Von Gastautor Lothar W. Pawliczak
Seit einiger Zeit – das wäre schon interessant, seit wann genau – gibt es einen Trend in Deutschland, am Wortgebrauch oder am Gebrauch bestimmte Sprachformen, die Gesinnung des Sprechers oder Schreibers erkennen zu wollen. Tatsächlich: Am Gebrauch oder nicht-Gebrauch der Gendersprache kann man wohl eine gewisse Gesinnung erkennen. Aber gilt das auch für den Gebrauch bestimmter Worte? Manche meinen schon, am Gebrauch des Wortes „Eskimo“ den alten weißen Mann erkennen zu können, am Gebrauch des Wortes „Zigeuner“ den Verächtlichmacher anderer Lebensweisen und Kulturen, am Gebrauch des Wortes „Neger“ den Rassisten, am Gebrauch des Wortes „illegaler Einwanderer“ den Ausländerhasser am Gebrauch des Wortes „Volk“ den Nazi, außer wenn es sich um das palästinensische Volk handelt. Dieselben Leute erkennen allerdings nicht eine bestimmte Gesinnung am Gebrauch von Worten wie „Mischpoke“, „Dunkeldeutschland“, „Pack“ – jedenfalls keine niedrige, die zu kritisieren wäre.
Träger des Sinns, damit also mögliches Erkennungszeichen von Gesinnung ist aber der Satz, nicht das Wort: bekanntlich heißt es AussageSATZ nicht AussageWORT. Und jeder, der eine Fremdsprache gelernt hat, weiß, daß sehr viele Worte ein breites Bedeutungsspektrum haben, mitunter verschiedene Bedeutungen, die überhaupt nichts miteinander zu tun haben. Erst im Kontext der Rede – besser noch, wenn ein Wort eindeutig als Begriff definiert ist – wird verständlich, was gemeint ist.
Als Reaktion auf den Gebrauch des Wortes „Zigeuner“ durch Ben Becker fielen erstmal alle in Schockstarre und sind dann auf das Heftigste empört. So etwa der Focus, der sicher mit der Feststellung, „Der Begriff „Zigeuner“ wird von den Sinti und Roma oftmals als diskriminierendes Schimpfwort verstanden“[1], recht hat, aber eben Wort und Begriff verwechselt.
„Zigeuner“ ist ein Wort und ob jemand mit dem Gebrauch eines – oder eben dieses – Wortes etwas begriffen hat, ist zunächst garnicht klar. Ich will hier nicht über den Begriff des Zigeuners streiten, wo wir ja schon genug mit der Unterstellung zu tun haben, daß die Benutzung bestimmter Wörter zwingend auf böse Ansichten und Absichten schließen ließe. Was bedeutet das eigentlich, daß hier wie so oft vom Begriff statt vom Wort geredet oder geschrieben, daß das Wort mit dem Begriff verwechselt wird?

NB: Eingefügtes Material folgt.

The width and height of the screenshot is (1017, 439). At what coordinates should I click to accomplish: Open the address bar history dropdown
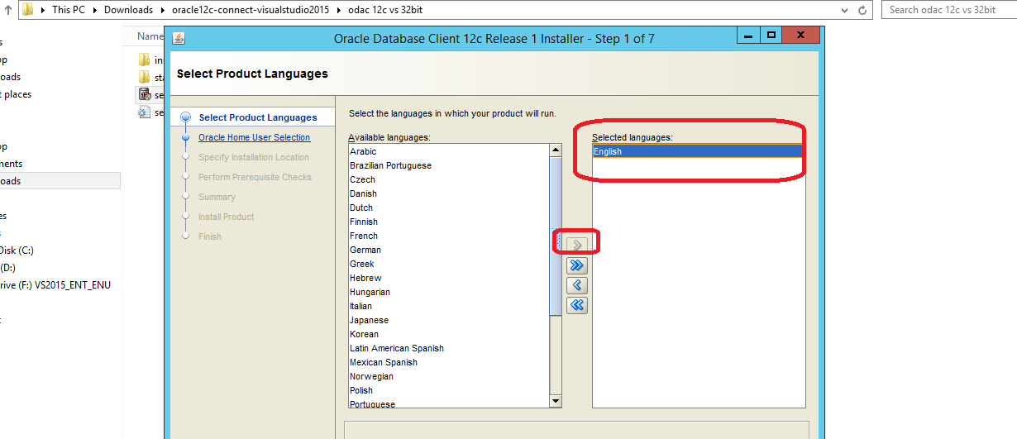(843, 10)
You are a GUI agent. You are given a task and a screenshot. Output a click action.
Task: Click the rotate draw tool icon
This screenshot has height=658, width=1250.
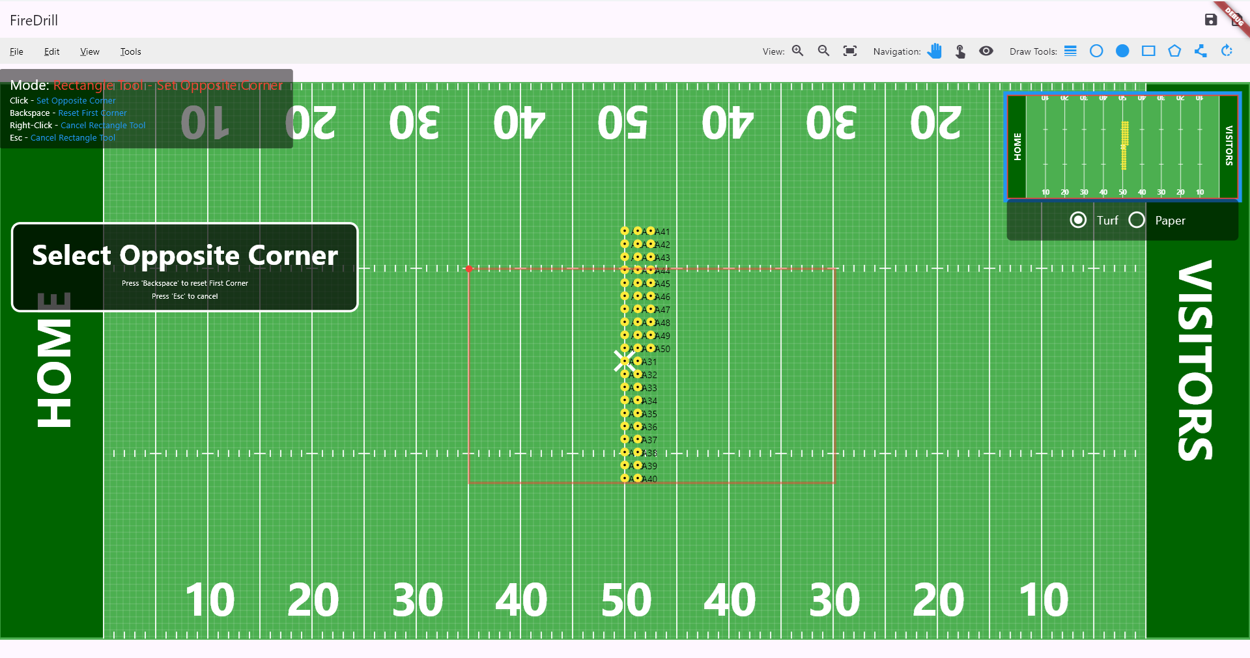(1227, 51)
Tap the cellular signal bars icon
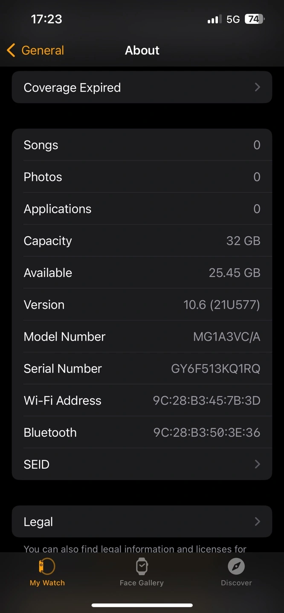284x613 pixels. tap(213, 19)
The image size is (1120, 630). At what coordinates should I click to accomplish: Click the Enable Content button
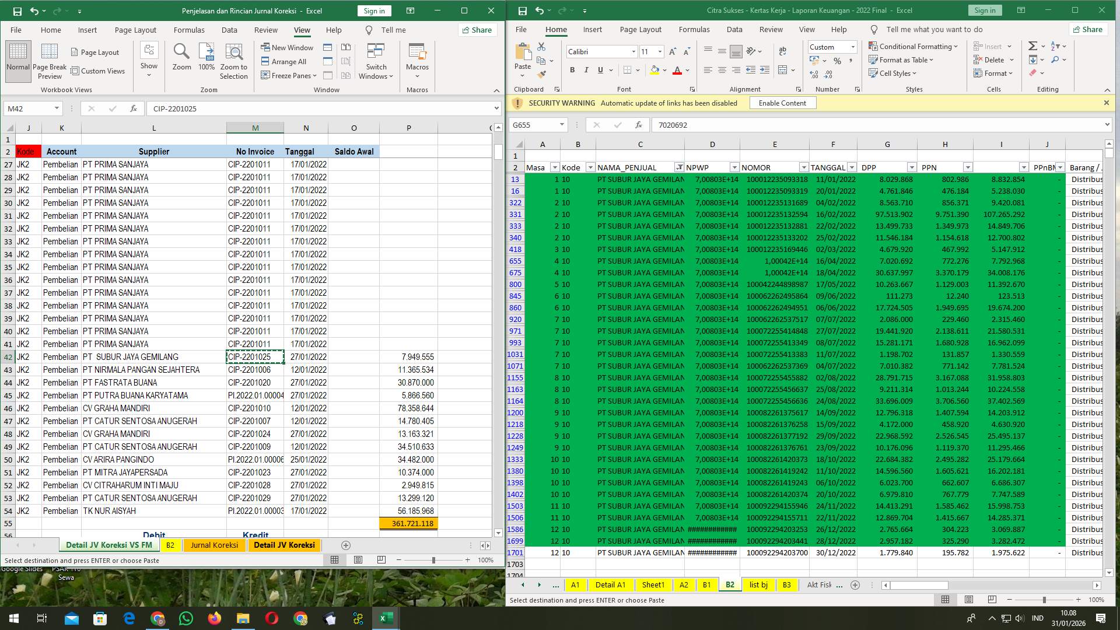point(782,103)
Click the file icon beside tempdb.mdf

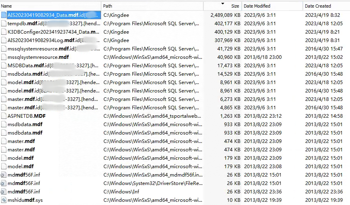coord(4,24)
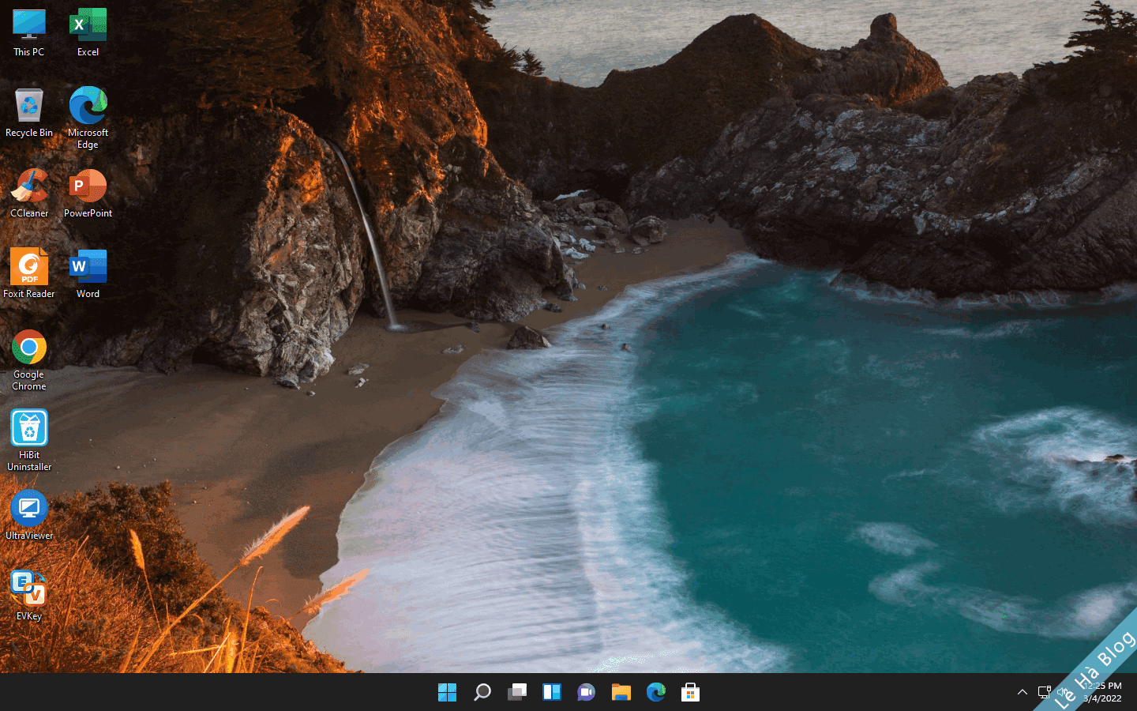Expand the hidden system tray icons

click(1023, 692)
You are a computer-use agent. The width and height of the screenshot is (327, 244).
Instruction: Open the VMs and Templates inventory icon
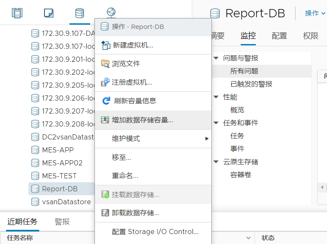pos(49,13)
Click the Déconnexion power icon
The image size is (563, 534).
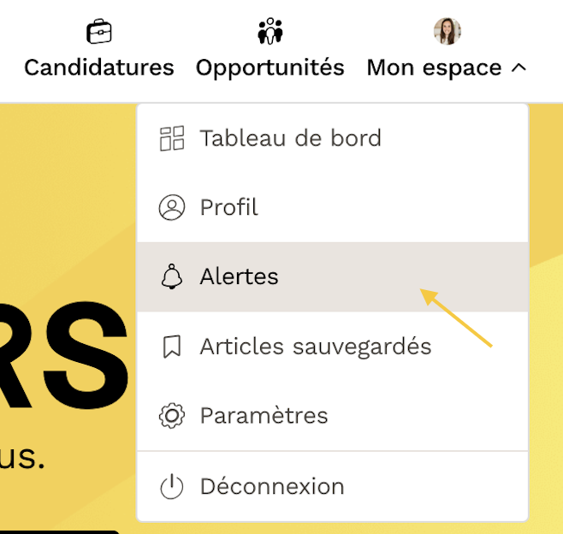172,487
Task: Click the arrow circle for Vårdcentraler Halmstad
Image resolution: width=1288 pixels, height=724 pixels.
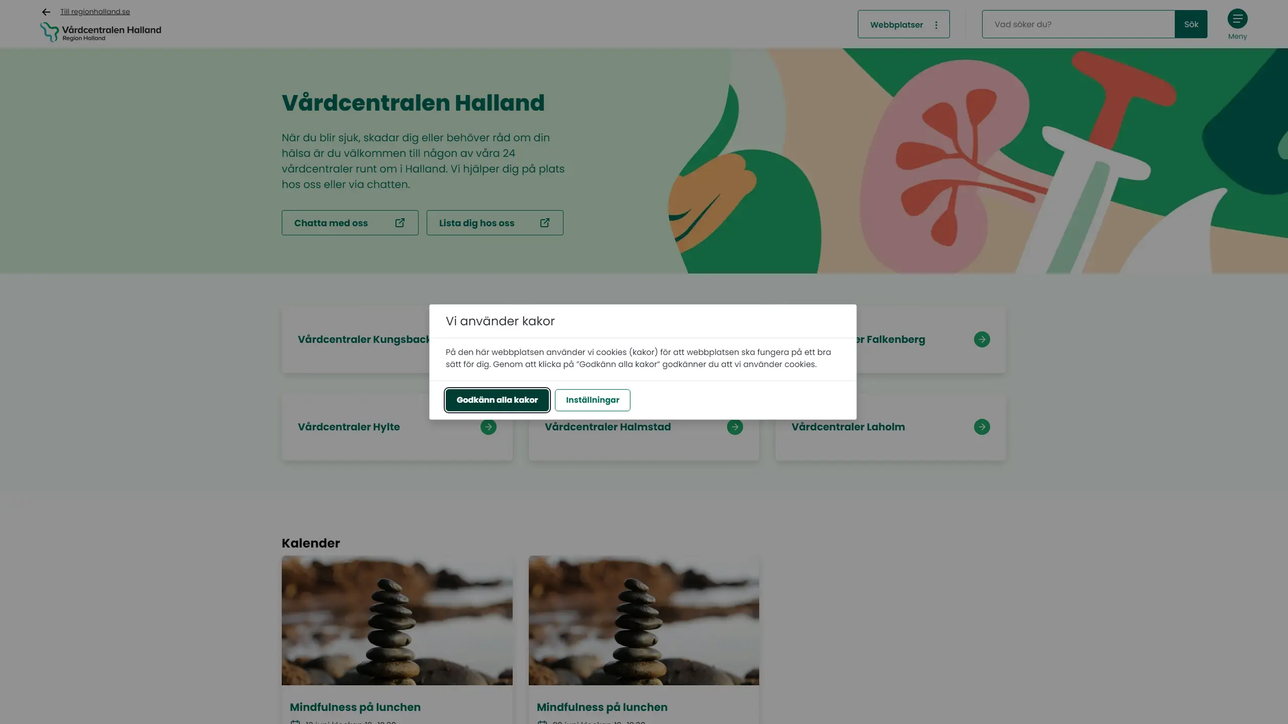Action: point(735,427)
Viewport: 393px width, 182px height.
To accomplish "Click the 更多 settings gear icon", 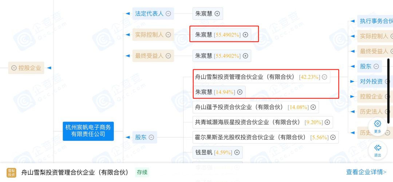I will 377,123.
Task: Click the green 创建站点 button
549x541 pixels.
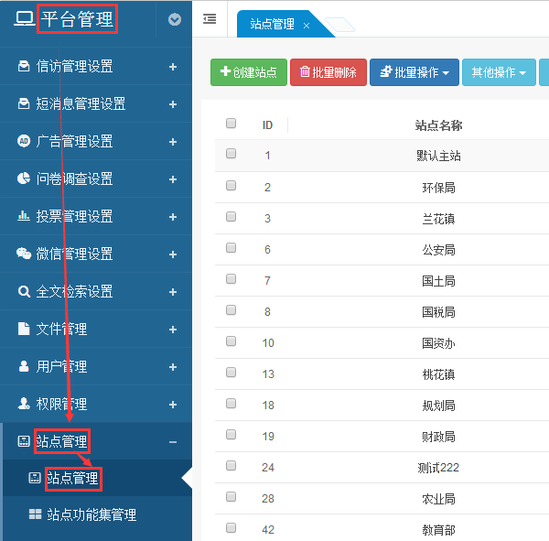Action: pyautogui.click(x=248, y=72)
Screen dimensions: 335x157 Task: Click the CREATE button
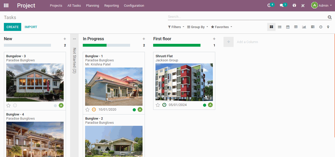[x=12, y=27]
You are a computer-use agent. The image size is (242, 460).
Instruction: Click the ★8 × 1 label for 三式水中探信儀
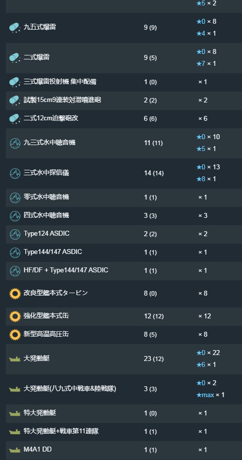tap(206, 179)
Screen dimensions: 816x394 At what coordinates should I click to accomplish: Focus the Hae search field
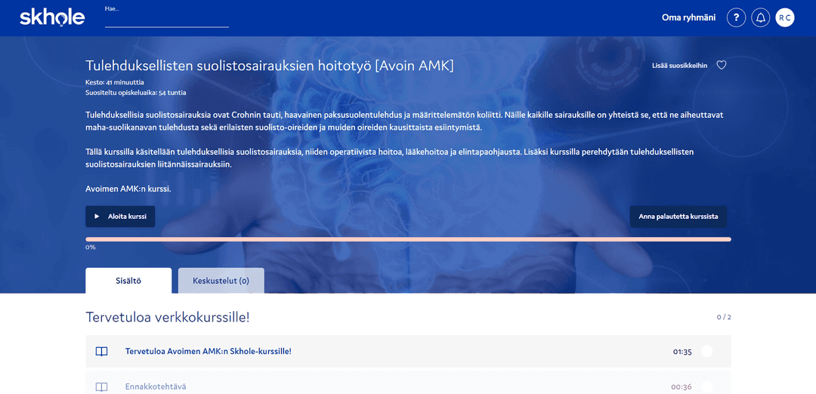click(166, 20)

Der Sprachwissenschaftler Prof. Heinz Vater hat vor Jahren eine mehrfach abgedruckte, aber anscheinend wirkungslos gebliebenen Philippika gegen den verständnislosen Wortgebrauch veröffentlicht: „Seit einigen Jahren lässt sich feststellen, dass in deutschen Medien (in Zeitungen wie im Radio und Fernsehen) zunehmend Begriff als Bezeichnung für eine Spracheinheit verwendet wird, wo Wort (bzw. Fachwort, Terminus oder Bezeichnung) angebracht wäre. […] Leider findet man diese Verwechslung auch im akademischen Bereich, bei Studenten und Professoren gleichermaßen, sogar im geisteswissenschaftlichen Bereich, wo Wort und Begriff doch zum täglich Brot gehören.“[2] Ist im Deutschen die Fähigkeit, zwischen Wort und Begriff zu unterscheiden, verloren gegangen? Was bedeutet es eigentlich, wenn man ein mehrdeutiges Wort für einen eindeutigen Begriff hält? Andreas Hock meinte, es sei Bundeskanzler Kohl gewesen, der die politische Sprache für immer verändert habe. Er „drückte sich gerne um allzu klare Festlegungen und erfand praktisch eine eigene Sprache, die mehr verschleierte, als sie offenbarte. Wenn Kohl davon redete, etwas in aller Offenheit anzusprechen, konnte man davon ausgehen, dass nun nichts mehr Neues zu erwarten war. Ähnliches galt, wenn er etwas nachdrücklich oder entschlossen zum Ausdruck brachte – das sollte eindeutig klingen, war aber lediglich ein Platzhalter für Inhaltsleere. […] Die nachfolgenden Politikergenerationen erstarrten förmlich in der Angst, sich auf getroffene Aussagen festnageln zu lassen. […] Die Sprache unserer Volksvertreter ist derart vollgestopft mit entseeltem Lingualmüll, dass sich die sprachlichen Nebelkerzen auch in immer mehr anderen Bereichen unseres Lebens wiederfinden – in Zeitungen, Formularen oder Broschüren.“[3] Man kann dies durchaus als Wortgeprassel bezeichnen, daß sich nicht mehr um Klarheit der Begriffe bemüht – erkenntnistheoretisch ist dies als Verharren im politischen Schein, das sich nicht um Einsicht müht, zu charakterisieren: Man müht sich um Leichtigkeit der Wörter statt sich anzustrengen, den Begriff der Sache zu erfassen.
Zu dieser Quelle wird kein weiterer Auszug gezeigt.